Information provided
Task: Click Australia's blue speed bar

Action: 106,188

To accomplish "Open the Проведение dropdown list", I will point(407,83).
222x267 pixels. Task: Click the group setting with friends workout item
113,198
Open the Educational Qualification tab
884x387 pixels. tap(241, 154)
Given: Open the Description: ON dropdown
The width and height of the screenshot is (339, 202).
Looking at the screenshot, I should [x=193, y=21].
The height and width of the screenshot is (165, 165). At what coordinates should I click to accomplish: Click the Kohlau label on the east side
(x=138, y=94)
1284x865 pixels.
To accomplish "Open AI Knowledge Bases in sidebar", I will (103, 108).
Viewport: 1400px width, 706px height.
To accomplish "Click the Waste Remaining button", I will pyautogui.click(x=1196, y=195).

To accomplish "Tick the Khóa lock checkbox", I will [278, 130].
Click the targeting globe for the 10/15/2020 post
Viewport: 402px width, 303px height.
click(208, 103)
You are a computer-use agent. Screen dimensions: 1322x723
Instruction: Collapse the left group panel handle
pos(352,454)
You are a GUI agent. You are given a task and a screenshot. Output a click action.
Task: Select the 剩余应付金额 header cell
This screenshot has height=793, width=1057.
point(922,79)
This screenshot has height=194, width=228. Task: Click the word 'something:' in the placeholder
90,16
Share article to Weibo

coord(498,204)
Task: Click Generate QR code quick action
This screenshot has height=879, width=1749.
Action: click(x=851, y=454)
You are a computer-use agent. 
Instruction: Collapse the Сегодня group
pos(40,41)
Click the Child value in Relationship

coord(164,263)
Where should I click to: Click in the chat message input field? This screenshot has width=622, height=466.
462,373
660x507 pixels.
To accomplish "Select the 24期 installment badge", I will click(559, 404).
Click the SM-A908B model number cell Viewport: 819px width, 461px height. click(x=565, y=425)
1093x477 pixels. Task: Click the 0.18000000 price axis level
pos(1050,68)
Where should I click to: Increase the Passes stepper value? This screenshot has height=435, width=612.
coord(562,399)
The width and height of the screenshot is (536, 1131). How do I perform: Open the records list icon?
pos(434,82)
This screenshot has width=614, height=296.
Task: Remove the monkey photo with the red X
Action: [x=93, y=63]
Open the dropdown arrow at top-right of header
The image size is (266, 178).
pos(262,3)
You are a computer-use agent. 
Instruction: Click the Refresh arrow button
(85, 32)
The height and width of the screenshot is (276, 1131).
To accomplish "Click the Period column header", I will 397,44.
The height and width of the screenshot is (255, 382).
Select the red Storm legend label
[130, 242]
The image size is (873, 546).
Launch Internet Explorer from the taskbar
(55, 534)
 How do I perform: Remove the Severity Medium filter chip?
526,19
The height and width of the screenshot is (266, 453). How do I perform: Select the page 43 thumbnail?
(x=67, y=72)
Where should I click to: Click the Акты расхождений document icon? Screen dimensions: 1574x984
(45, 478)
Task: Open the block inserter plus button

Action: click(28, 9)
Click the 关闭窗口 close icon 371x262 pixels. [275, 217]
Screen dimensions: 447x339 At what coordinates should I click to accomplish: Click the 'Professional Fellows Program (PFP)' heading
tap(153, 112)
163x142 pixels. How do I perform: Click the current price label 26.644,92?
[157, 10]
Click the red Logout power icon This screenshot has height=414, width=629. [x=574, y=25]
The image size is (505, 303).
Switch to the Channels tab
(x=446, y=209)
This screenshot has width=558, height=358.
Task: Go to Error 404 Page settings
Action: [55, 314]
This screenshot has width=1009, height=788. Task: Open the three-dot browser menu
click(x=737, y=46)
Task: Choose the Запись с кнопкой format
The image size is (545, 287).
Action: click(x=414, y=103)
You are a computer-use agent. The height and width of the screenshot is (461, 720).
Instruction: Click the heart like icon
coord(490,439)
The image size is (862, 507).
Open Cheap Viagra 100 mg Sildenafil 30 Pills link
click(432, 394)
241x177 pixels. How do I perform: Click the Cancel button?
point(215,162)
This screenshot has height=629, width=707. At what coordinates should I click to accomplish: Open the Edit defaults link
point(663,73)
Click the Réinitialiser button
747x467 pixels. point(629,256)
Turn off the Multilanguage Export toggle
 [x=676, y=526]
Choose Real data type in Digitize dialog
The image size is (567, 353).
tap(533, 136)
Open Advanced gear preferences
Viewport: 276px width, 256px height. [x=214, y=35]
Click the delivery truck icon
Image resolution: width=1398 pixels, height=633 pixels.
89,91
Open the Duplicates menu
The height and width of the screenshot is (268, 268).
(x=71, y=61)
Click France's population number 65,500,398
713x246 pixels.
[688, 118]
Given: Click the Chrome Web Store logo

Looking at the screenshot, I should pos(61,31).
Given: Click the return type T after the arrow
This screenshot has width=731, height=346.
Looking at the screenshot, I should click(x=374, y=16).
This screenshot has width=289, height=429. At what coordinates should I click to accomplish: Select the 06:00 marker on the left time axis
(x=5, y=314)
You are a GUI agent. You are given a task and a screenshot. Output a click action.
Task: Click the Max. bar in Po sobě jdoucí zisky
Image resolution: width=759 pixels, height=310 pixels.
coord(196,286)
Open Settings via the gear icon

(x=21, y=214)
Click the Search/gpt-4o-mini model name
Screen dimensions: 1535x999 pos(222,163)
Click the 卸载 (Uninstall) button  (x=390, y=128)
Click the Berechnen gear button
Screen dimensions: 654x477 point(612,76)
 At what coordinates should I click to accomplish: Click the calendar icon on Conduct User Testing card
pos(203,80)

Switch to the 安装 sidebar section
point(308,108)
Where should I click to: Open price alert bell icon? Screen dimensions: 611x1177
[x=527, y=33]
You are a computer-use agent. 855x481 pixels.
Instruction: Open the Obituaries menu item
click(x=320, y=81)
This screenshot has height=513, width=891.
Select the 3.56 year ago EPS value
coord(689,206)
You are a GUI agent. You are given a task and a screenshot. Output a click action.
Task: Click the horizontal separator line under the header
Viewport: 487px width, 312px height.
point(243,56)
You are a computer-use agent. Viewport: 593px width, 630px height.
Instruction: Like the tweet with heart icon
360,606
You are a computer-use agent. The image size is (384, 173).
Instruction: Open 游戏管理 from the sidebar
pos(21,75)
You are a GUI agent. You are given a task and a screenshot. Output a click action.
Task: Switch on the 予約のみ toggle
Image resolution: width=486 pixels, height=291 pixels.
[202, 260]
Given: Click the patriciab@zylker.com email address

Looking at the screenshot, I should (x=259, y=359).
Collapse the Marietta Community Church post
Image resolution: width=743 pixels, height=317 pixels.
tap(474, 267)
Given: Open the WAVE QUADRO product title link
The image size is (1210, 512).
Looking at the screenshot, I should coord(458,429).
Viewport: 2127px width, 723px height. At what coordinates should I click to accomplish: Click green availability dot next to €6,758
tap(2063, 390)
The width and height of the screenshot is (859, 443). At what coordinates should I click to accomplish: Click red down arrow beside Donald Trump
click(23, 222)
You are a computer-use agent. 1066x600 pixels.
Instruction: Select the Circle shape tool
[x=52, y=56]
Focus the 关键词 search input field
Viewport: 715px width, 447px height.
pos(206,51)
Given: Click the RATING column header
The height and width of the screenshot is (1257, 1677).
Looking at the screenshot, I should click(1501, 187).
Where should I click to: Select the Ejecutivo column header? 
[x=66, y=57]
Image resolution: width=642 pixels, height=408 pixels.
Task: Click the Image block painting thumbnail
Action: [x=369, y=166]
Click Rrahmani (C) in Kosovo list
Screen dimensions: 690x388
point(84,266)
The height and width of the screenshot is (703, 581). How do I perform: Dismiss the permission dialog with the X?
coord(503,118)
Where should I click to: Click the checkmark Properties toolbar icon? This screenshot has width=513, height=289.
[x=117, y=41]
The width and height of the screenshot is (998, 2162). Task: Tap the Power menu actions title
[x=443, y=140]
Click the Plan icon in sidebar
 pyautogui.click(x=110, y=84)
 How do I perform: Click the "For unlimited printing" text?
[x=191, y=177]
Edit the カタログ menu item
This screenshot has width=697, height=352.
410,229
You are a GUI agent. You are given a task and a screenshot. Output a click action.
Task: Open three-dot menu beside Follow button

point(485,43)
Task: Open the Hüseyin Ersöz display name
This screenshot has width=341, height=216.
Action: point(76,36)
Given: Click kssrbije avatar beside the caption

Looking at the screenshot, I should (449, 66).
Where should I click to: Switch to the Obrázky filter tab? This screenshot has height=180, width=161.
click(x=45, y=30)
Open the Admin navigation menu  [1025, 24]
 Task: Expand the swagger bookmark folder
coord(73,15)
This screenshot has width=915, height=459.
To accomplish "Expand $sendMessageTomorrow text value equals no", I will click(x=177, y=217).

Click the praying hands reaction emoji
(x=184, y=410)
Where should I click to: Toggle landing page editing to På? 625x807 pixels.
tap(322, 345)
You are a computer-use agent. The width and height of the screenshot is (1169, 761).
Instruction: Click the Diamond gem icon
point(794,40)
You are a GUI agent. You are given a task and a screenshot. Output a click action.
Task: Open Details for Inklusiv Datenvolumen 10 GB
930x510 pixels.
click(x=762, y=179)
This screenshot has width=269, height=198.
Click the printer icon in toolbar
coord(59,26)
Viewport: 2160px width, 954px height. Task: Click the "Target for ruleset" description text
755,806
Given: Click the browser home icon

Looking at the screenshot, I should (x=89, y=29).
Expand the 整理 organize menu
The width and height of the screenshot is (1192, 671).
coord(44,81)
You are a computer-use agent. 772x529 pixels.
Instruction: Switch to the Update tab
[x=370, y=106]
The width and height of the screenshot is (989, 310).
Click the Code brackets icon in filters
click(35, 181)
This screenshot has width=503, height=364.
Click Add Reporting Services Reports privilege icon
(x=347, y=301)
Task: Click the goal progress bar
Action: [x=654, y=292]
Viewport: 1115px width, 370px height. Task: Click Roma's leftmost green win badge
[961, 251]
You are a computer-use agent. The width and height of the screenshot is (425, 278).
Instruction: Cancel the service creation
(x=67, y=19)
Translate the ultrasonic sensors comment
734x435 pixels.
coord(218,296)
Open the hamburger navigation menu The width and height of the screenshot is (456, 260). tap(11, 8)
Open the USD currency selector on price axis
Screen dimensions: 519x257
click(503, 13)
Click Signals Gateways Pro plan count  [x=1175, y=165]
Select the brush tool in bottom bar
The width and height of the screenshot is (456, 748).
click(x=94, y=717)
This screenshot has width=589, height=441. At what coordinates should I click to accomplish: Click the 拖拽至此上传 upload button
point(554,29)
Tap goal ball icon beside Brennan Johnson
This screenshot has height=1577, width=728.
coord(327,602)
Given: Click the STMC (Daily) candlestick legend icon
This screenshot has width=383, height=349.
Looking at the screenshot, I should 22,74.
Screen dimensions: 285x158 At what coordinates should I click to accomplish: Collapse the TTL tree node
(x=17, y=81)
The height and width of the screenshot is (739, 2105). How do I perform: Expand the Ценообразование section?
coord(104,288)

What is needed
If a line in the records holds the string "cell", count it, and give only the total.

Expected output
2